Stored records -
=== Begin Enclosure ===

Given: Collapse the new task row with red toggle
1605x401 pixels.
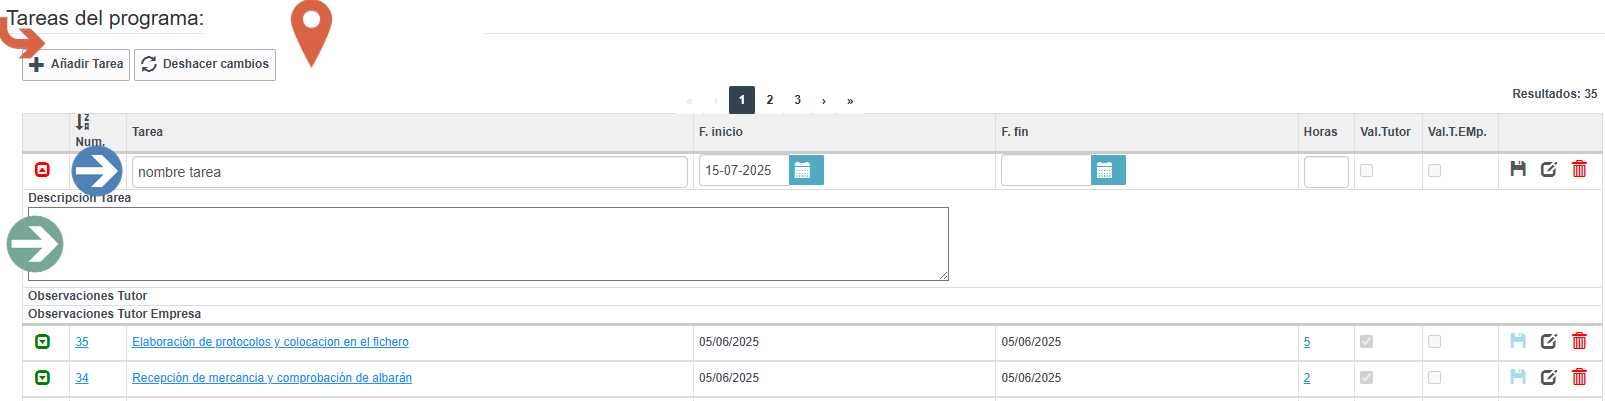Looking at the screenshot, I should pyautogui.click(x=42, y=170).
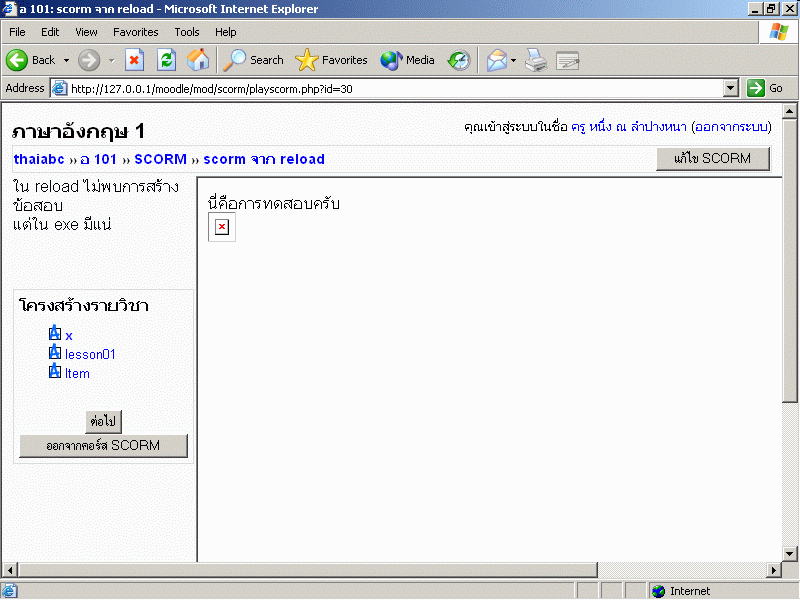Screen dimensions: 800x600
Task: Click the Print icon in toolbar
Action: click(536, 60)
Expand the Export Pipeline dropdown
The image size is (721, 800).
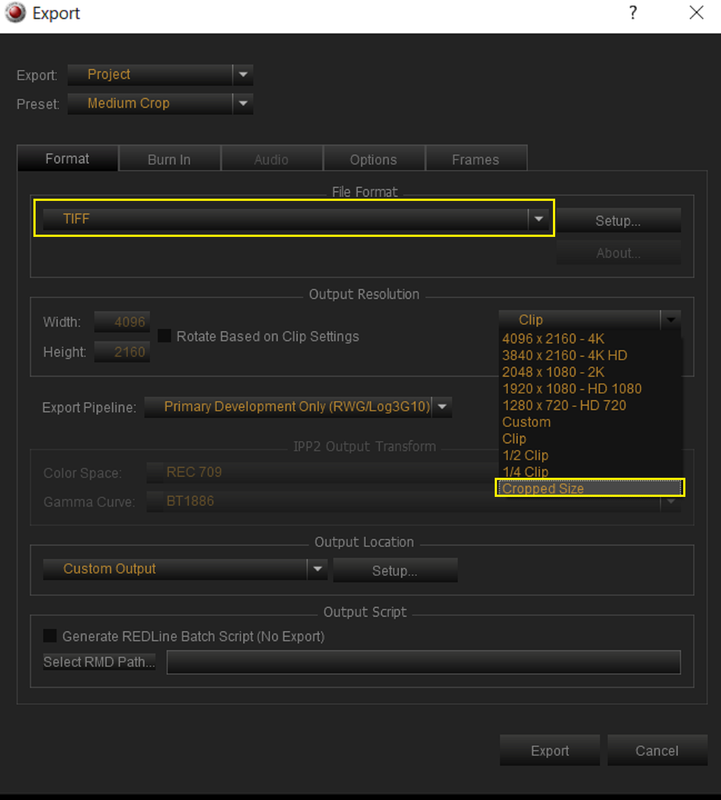coord(442,407)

=== End Enclosure ===

EXERCISE - Beginning at the line with "Expand the Export Pipeline dropdown", reproduce each line exactly through the last line of the records above, with pictures left out.

TASK RESPONSE -
Expand the Export Pipeline dropdown
The image size is (721, 800).
coord(442,407)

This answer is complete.